Optical remote sensing imagery is indispensable for Earth observation, yet persistent cloud occlusion limits its downstream utility. Most cloud removal (CR) methods are optimized for low-level fidelity and can over-smooth textures and boundaries that are critical for analysis-ready data (ARD), leading to a mismatch between visually plausible restoration and semantic utility. To bridge this gap, we propose TDP-CR, a task-driven multimodal framework that jointly performs cloud removal and land-cover segmentation. Central to our approach is a Prompt-Guided Fusion (PGF) mechanism, which utilizes a learnable degradation prompt to encode cloud thickness and spatial uncertainty. By combining global channel context with local prompt-conditioned spatial bias, PGF adaptively integrates Synthetic Aperture Radar (SAR) information only where optical data is corrupted. We further introduce a parameter-efficient two-phase training strategy that decouples reconstruction and semantic representation learning. Experiments on the LuojiaSET-OSFCR dataset demonstrate the superiority of our framework: TDP-CR surpasses heavy state-of-the-art baselines by 0.18 dB in PSNR while using only 15\% of the parameters, and achieves a 1.4\% improvement in mIoU consistently against multi-task competitors, effectively delivering analysis-ready data.

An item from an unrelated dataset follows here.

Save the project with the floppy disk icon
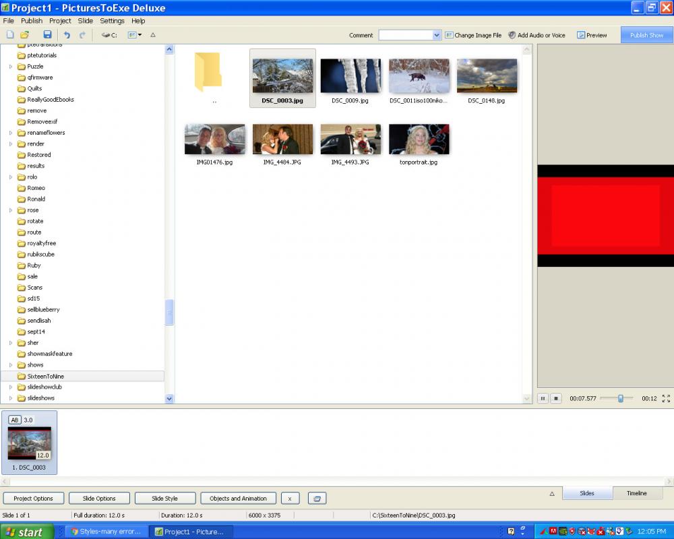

翻译：光学遥感影像对地球观测至关重要，但持续的云层遮挡限制了其下游应用。大多数云去除（CR）方法优化目标是低级保真度，可能过度平滑对分析就绪数据（ARD）至关重要的纹理和边界，导致视觉上看似合理的恢复与语义实用性之间存在不匹配。为弥合这一差距，我们提出TDP-CR，一种任务驱动的多模态框架，可同时执行云去除和土地覆盖分割。我们的核心是提示引导融合（PGF）机制，它利用可学习的退化提示编码云厚度和空间不确定性。通过结合全局通道上下文与局部提示条件空间偏置，PGF仅在光学数据受损处自适应整合合成孔径雷达（SAR）信息。我们进一步引入参数高效的两阶段训练策略，将重建和语义表示学习解耦。在LuojiaSET-OSFCR数据集上的实验证明了我们框架的优越性：TDP-CR在仅使用15%参数的情况下，PSNR超越最先进的重基线模型0.18 dB，并在多任务对比中持续提升mIoU 1.4%，有效生成分析就绪数据。